Source material:
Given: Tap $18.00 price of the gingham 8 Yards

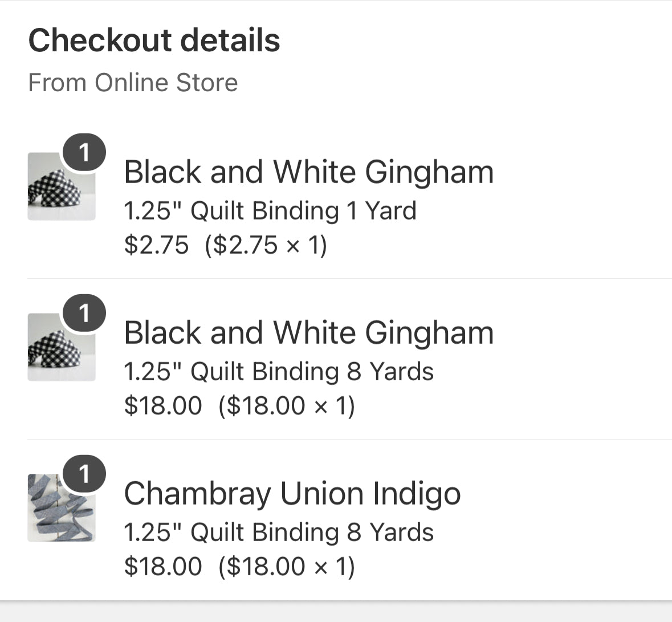Looking at the screenshot, I should coord(163,406).
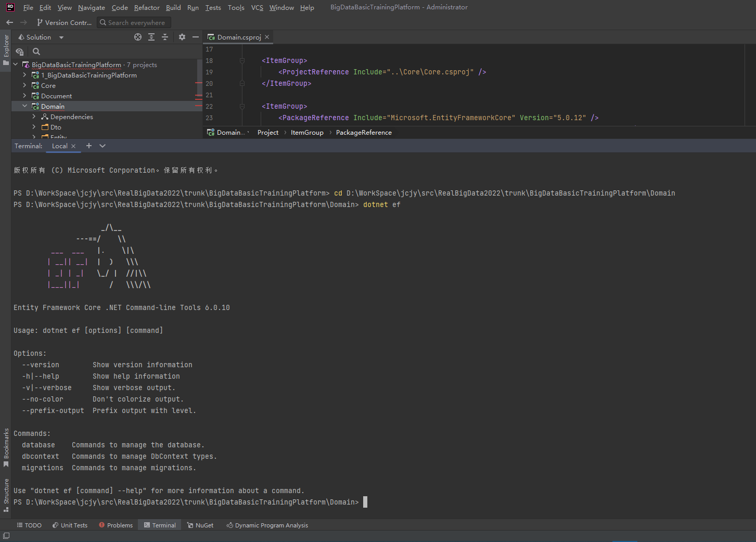The width and height of the screenshot is (756, 542).
Task: Toggle the Expand All icon in Explorer
Action: pos(151,37)
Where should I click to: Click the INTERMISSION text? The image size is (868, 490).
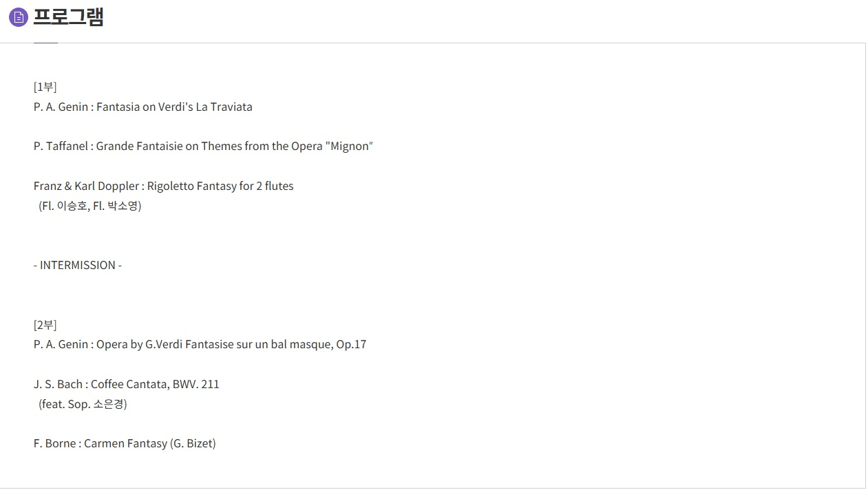(x=78, y=265)
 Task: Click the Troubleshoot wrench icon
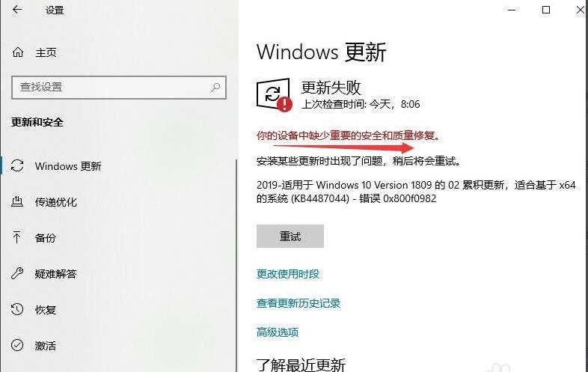17,273
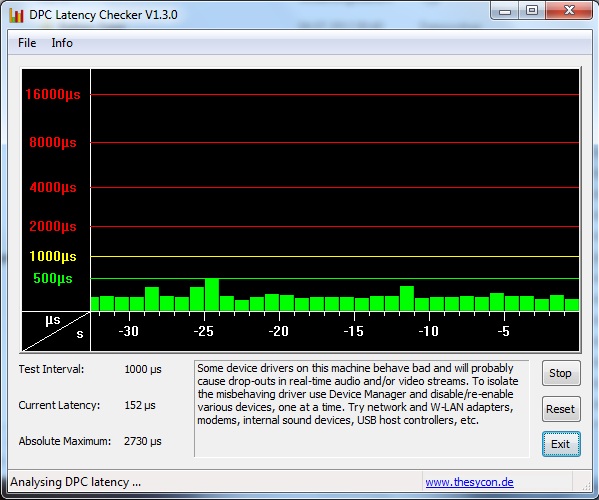599x500 pixels.
Task: Stop the latency analysis
Action: coord(561,373)
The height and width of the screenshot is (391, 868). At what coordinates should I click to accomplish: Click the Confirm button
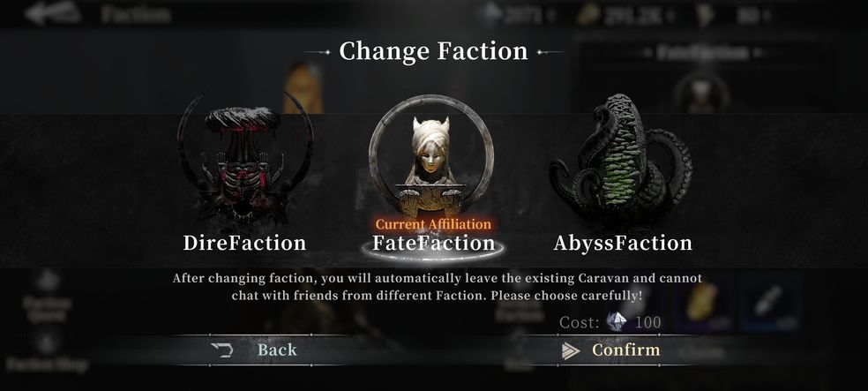pyautogui.click(x=610, y=350)
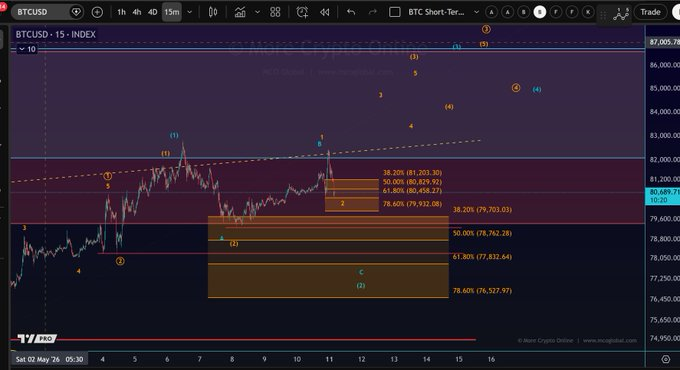Switch to the 4D timeframe
This screenshot has height=370, width=680.
click(x=153, y=12)
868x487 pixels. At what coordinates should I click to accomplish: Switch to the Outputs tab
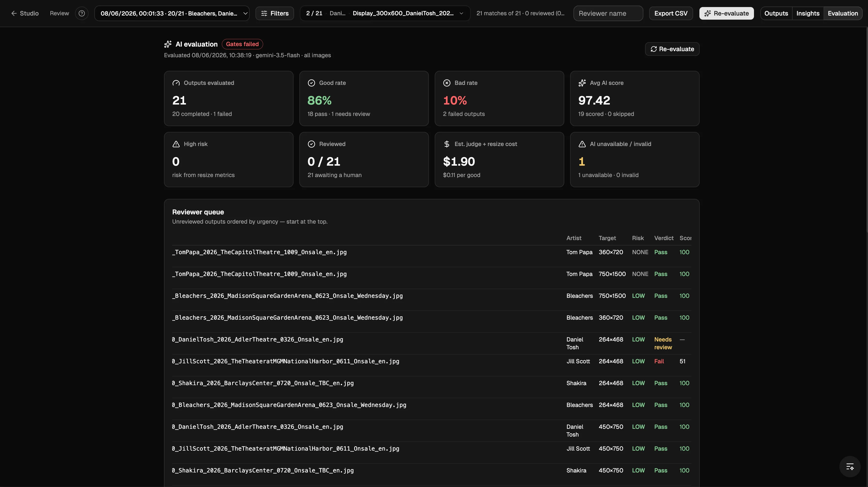point(776,13)
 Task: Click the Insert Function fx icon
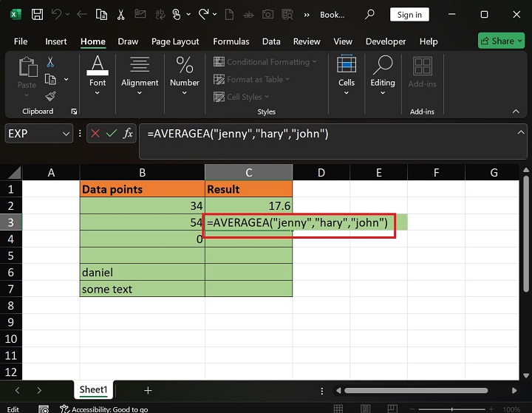coord(128,134)
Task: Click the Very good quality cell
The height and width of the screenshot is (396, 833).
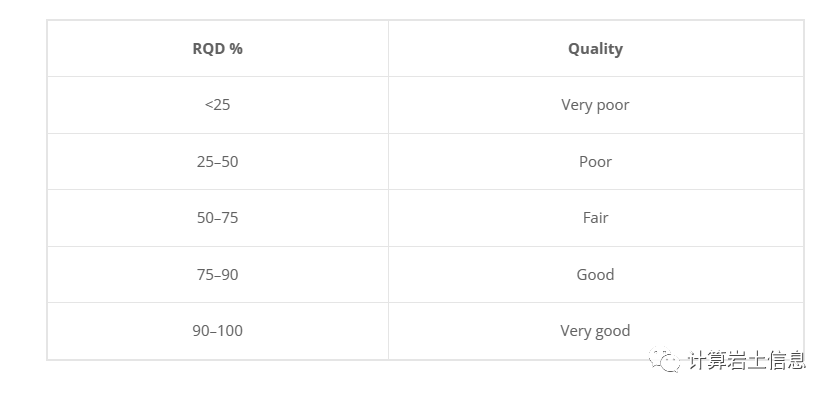Action: point(596,331)

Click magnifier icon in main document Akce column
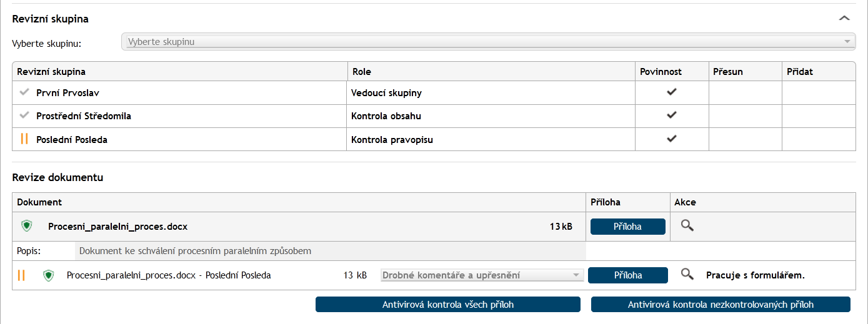pyautogui.click(x=687, y=226)
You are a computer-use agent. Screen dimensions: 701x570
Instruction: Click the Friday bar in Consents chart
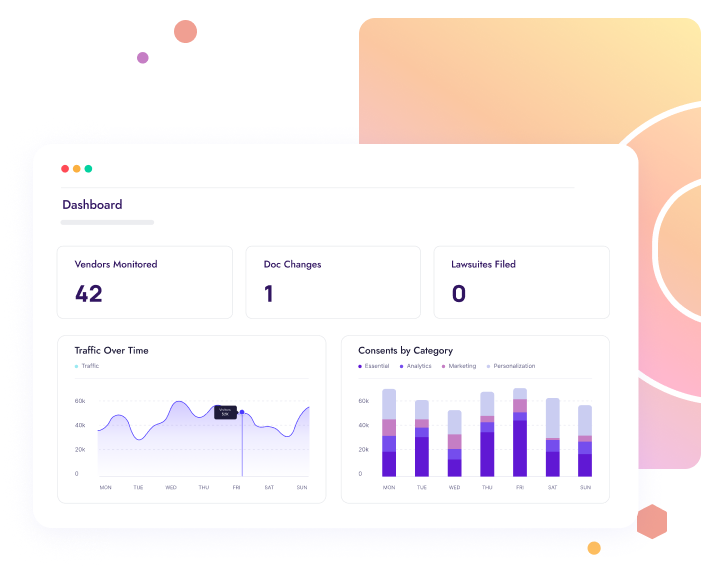(x=520, y=433)
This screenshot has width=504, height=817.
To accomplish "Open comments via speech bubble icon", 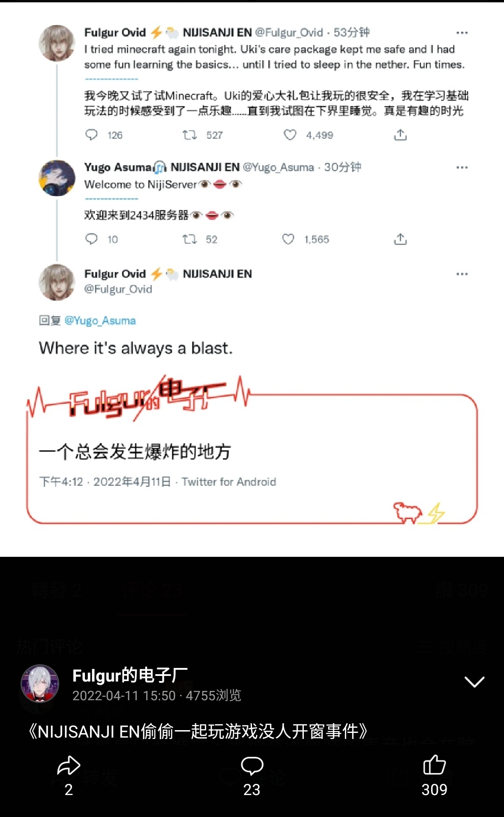I will click(x=252, y=766).
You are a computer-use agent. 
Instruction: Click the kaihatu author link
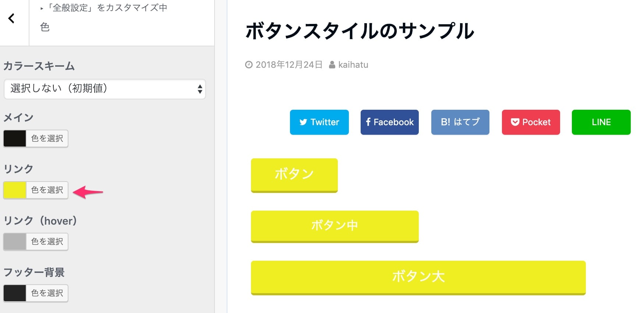[353, 65]
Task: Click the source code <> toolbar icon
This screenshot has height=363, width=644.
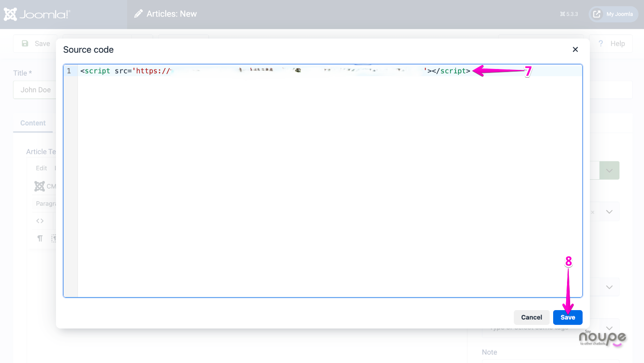Action: [40, 221]
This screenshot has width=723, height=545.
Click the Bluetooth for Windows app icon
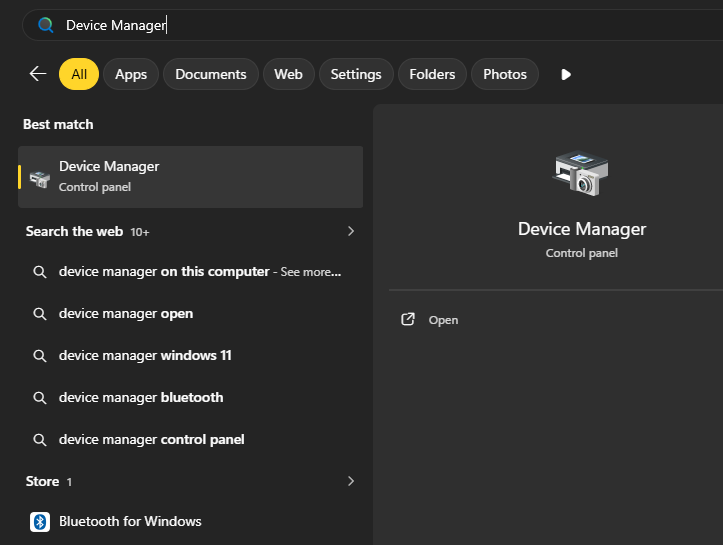tap(40, 521)
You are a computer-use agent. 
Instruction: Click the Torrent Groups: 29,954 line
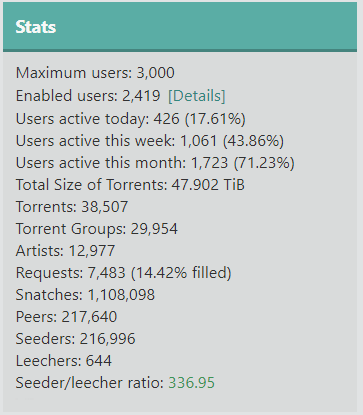[97, 229]
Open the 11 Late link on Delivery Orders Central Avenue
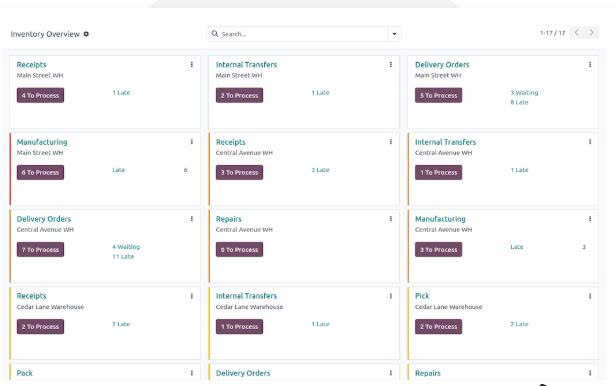Screen dimensions: 616x386 [x=123, y=256]
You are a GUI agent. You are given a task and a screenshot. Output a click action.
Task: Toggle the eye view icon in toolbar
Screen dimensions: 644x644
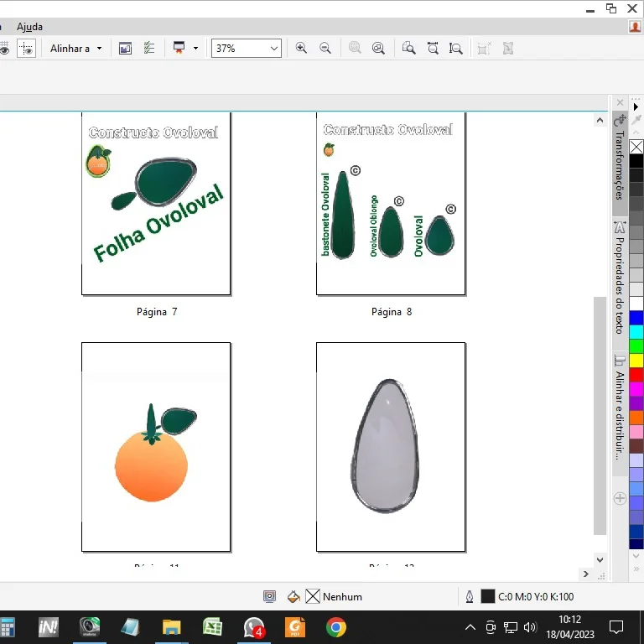tap(4, 49)

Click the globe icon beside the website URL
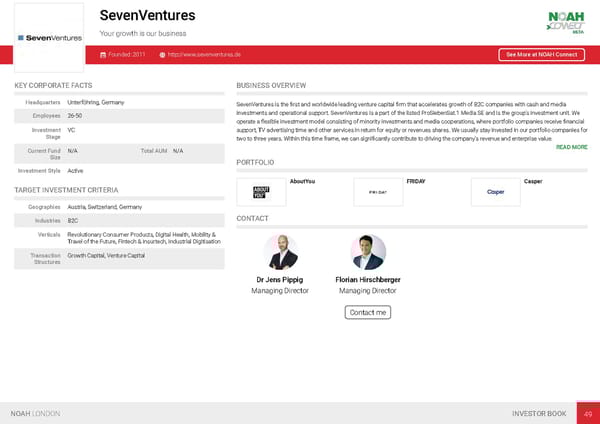tap(162, 54)
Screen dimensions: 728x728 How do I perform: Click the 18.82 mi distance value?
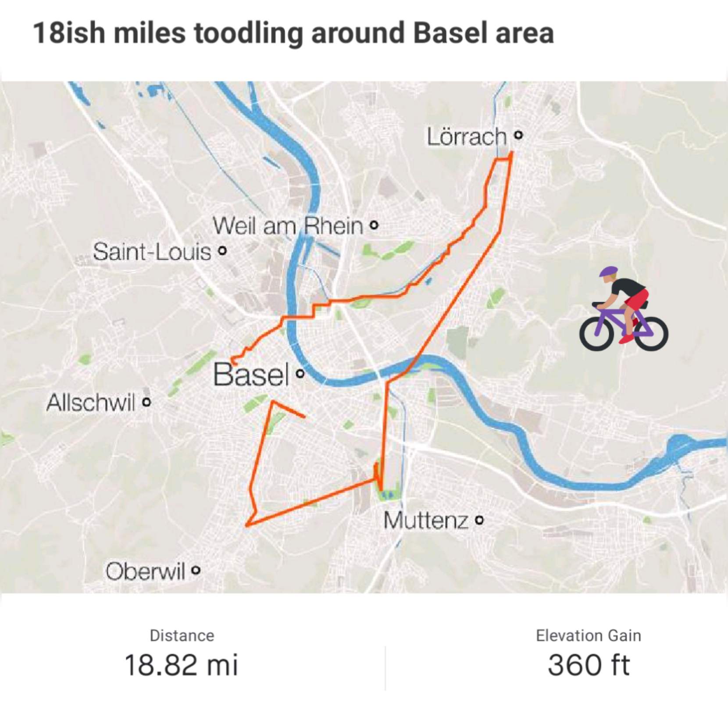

What is required: What is needed is an exact retyping of the lines from the start of the data through the line with "You are a computer-use agent. Screen", with both end lines kept and every picture left out.

Solution to the problem:
Given: Tap $18.00 price of the gingham 8 Yards

Looking at the screenshot, I should coord(163,406).
The width and height of the screenshot is (756, 542).
Task: Toggle the Expand All icon in Explorer
Action: pos(151,37)
Where should I click to: Click the INTERMISSION text? The image size is (868, 490).
(x=78, y=265)
 Task: Click the Troubleshoot wrench icon
17,273
599x500 pixels.
Task: Stop the latency analysis
Action: coord(561,373)
The height and width of the screenshot is (391, 868). At what coordinates should I click to accomplish: Click the Confirm button
pyautogui.click(x=610, y=350)
Switch to the 4D timeframe
This screenshot has height=370, width=680.
click(x=153, y=12)
868x487 pixels. At what coordinates should I click to accomplish: Switch to the Outputs tab
point(776,13)
 Task: Click the Insert Function fx icon
coord(128,134)
Task: Click the Very good quality cell
The height and width of the screenshot is (396, 833).
Action: point(596,331)

Click magnifier icon in main document Akce column
pyautogui.click(x=687, y=226)
You are a computer-use agent. Screen dimensions: 701x570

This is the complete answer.